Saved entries
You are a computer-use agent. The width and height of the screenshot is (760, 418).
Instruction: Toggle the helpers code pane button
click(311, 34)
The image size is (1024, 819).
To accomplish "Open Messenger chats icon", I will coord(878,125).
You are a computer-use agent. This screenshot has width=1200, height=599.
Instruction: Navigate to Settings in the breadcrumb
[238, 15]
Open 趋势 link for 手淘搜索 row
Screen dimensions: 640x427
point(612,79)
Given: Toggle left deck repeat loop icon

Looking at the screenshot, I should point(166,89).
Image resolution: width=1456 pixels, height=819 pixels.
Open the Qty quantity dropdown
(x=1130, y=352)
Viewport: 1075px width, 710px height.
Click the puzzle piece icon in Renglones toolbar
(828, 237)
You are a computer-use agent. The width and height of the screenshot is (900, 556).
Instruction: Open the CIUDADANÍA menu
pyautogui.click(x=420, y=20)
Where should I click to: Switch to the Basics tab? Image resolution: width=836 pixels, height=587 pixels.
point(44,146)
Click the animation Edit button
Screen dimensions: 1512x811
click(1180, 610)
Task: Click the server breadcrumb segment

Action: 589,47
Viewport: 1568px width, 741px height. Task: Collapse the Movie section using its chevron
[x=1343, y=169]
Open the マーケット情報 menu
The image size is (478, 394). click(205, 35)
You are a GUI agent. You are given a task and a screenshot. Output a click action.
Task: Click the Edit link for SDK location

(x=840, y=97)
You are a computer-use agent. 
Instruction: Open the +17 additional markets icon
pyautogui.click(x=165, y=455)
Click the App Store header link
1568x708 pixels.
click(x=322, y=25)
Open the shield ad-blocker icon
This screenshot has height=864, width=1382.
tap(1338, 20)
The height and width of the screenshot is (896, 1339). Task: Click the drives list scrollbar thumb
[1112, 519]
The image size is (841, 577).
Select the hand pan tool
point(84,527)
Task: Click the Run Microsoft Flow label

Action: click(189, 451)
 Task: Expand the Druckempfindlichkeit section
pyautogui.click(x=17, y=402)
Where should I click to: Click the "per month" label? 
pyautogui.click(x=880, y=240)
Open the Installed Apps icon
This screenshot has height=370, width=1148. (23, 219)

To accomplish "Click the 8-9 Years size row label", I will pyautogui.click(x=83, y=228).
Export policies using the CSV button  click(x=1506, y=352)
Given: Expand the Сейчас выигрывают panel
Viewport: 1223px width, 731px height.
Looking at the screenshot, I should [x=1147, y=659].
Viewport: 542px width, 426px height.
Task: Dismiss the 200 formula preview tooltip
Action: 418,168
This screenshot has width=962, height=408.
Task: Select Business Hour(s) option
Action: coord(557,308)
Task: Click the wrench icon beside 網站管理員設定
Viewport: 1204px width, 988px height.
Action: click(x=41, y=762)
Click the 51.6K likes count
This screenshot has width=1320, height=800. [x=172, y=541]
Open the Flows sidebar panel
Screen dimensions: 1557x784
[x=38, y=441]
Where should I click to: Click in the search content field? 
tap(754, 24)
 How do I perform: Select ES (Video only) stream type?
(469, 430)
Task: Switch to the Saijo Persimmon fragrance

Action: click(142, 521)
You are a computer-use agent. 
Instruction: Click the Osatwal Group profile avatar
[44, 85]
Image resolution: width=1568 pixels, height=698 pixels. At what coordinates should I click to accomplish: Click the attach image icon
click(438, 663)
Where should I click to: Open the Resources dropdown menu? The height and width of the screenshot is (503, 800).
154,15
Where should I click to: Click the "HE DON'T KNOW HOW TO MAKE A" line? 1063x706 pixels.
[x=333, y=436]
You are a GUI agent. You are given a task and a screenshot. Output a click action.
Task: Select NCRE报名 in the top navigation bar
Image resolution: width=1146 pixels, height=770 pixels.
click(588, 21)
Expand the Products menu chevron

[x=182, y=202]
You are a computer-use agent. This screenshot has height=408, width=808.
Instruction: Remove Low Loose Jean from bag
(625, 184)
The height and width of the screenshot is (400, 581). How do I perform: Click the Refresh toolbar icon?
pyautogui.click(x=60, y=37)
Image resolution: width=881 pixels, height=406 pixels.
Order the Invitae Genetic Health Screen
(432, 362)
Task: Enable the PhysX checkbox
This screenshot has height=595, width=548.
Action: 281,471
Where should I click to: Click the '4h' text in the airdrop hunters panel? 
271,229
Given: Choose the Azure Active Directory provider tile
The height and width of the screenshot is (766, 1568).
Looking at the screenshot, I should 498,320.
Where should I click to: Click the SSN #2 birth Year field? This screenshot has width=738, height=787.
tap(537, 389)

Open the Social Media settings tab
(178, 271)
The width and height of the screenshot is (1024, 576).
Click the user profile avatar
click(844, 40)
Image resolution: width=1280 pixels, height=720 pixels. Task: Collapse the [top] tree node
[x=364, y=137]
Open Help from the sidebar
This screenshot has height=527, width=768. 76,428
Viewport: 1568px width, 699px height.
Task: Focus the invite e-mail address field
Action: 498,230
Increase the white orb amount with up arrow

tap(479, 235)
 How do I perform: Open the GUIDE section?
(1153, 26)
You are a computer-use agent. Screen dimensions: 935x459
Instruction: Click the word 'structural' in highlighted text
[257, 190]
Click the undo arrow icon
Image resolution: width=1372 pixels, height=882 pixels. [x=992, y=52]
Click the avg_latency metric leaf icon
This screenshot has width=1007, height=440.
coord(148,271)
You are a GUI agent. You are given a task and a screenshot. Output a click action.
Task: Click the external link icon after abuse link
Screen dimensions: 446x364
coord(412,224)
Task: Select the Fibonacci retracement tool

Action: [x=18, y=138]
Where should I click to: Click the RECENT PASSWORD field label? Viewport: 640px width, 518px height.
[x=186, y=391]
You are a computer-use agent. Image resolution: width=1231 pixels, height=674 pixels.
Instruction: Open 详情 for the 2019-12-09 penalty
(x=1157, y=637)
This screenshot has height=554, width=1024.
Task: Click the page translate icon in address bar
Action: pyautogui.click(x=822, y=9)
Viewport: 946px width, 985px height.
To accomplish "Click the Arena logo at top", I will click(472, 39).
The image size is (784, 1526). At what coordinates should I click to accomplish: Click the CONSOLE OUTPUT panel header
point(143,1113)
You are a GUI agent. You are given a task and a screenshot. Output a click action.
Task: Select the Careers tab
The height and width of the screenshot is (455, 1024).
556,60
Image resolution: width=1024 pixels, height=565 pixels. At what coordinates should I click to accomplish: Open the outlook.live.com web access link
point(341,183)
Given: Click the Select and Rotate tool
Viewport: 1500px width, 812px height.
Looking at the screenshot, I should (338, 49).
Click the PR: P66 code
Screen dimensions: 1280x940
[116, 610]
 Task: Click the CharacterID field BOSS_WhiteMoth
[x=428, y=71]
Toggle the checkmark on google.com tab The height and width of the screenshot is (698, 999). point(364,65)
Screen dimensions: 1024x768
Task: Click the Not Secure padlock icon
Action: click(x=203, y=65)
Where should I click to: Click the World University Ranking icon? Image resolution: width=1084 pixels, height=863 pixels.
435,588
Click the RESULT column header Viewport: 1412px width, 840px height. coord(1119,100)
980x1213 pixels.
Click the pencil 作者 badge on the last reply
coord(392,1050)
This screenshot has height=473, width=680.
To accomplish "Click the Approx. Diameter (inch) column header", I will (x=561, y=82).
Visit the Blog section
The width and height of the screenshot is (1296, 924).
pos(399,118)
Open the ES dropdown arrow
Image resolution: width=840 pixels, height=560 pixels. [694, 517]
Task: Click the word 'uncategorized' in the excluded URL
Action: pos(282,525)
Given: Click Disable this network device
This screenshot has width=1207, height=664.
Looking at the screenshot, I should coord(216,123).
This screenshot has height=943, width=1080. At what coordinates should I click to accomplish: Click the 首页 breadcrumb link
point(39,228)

Problem:
Your reply should consist only of the lines from the one containing "This screenshot has height=943, width=1080." through the last line of the records, each reproduced exactly.

Task response:
This screenshot has height=943, width=1080. At what coordinates should I click to accomplish: Click the 首页 breadcrumb link
point(39,228)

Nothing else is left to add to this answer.